AWFUL TAX POLICY IN SO MANY WAYS
There is so much bad tax policy in these bills, it's hard to know where to start. First, when you change the tax law constantly - six times just this month - that is bad policy by itself. When the law constantly changes, even the most diligent tax professional has trouble keeping up, and the poor taxpayr doesn't have a chance.
The AMT Patch is bad policy spawned by bad policy. The idea of having an "alternative" tax system as a "backup" for the regular system is just a way for politicians to have their cake while eating it. It gives away tax breaks with one hand to buy votes while taking them away with the other to show their concern for the "little guy" who isn't paying income taxes anyway. Rather than enacting a tax law that gets rid of the AMT and deals with the abuses it was supposed to address, the Patch just kicks the problem into next year, where Congress again will flail to deal with it ad-hoc.
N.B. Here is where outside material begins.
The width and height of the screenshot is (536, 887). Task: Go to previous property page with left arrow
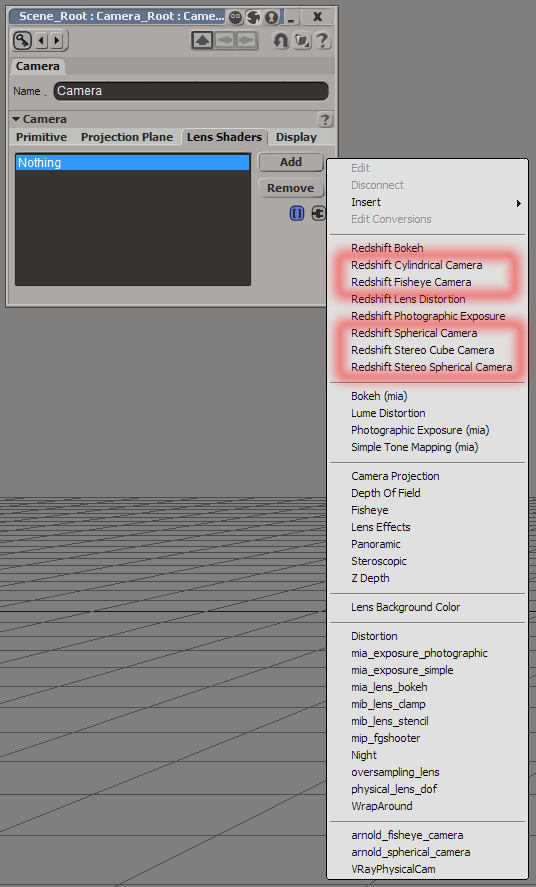(x=42, y=40)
The mortgage deadbeat relief bill has the bad policy of treating mortgage deadbeats better than other deadbeats just because they gambled on the real estate market, rather than, say, the stock market or the ponies. It does so temporarily, which is a bad idea, while making the exclusion for home sales (arguably a bad idea by itself) yet more complicated, which is never good. It also moves up part of a 2012 corporate estimated tax payment by one quarter, causing software and administrative complications to "pay for" the deadbeat relief by accelerating tax receipts that would be paid anyway by three months.
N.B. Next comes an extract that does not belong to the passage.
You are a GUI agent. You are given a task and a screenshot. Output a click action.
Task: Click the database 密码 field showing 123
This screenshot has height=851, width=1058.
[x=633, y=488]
The energy bill limits itself to diddling with depreciation lives for some energy assets. The military bill makes the umpteenth change in military tax in the last 5 years, while fixing screw-ups from prior hyperactive tax legislative efforts. And the Farm Bill is just loaded with special interest tax subsidies, paid for by obscure traps and foot-faults and an "economic substance" provision that the IRS and Treasury have always opposed as bad and unecessary, but which the Congressional tax scorers call a "revenue raiser," making it an irresistable "pay-for."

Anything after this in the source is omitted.